Silas mengangguk pelan, visornya memantulkan cahaya redup. "Pace Bimo benar. Mereka bukan tentara, lebih seperti... tim darurat. Mereka menjaga, bukan menyerang."
Mei, yang tampak lebih tenang di dalam celah sempit itu, berujar, "Loh, berarti... kita yang salah sasaran? Kita yang bikin kekacauan?"
Beban rasa bersalah Bimo semakin dalam, seperti bongkahan es yang perlahan mencair di dadanya. Dia menatap timnya satu per satu, wajah-wajah lelah dan bingung yang terpantul di cahaya senter. Misi untuk mencari 'Catatan Dasar Laut' terasa begitu jauh, begitu egois, sebuah ambisi yang kini terasa hampa.
"Ratna." Bimo mengulang, suaranya tercekat. "Dia mungkin di sana karena kita. Apa yang harus kita lakukan sekarang?"
Pertanyaan itu menggantung di udara, berat dan mematikan, seperti jurang menganga di bawah mereka.

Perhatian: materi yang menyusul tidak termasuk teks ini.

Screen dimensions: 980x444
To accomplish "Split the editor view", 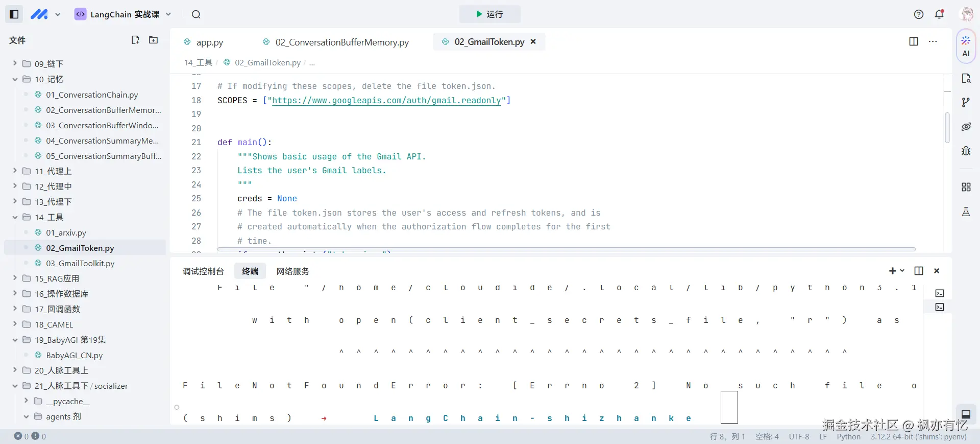I will tap(914, 41).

Mereka telah datang untuk mencari kebenaran, tetapi yang mereka temukan adalah konsekuensi yang menghancurkan. Pilihan sulit terhampar di hadapan Bimo: melanjutkan misi yang mungkin telah menghancurkan, atau mencoba memperbaiki kekacauan yang tak disengaja ini, bahkan jika itu berarti mengorbankan segalanya? Bimo menelan ludah, rasa asin dari air laut bercampur dengan kecutnya penyesalan di lidahnya. Pilihan itu bukan lagi tentang ambisi pribadi atau warisan ayahnya, melainkan tentang jejak kehancuran yang mungkin telah mereka ukir di dasar laut ini. Dia harus membuat keputusan, dan itu harus sekarang.
"Kita tidak bisa hanya diam di sini," kata Bimo, suaranya kini lebih tegas, meskipun masih diselimuti beban. "Silas, Mei, kita perlu bergerak. Cari tempat yang lebih aman, dan kita akan mencari tahu apa yang sebenarnya terjadi pada Ratna."
Silas mengangguk, obor di helmnya menyapu dinding celah yang basah. "Pace Bimo benar. Celah ini terlalu sempit. Terlalu mudah terjebak." Dia mulai bergerak perlahan, tubuhnya yang kekar bergerak hati-hati di antara bebatuan tajam. Mei mengikutinya, tangannya gemetar saat memegang senter, matanya terus-menerus menoleh ke belakang, seolah takut akan bayangan yang mengintai.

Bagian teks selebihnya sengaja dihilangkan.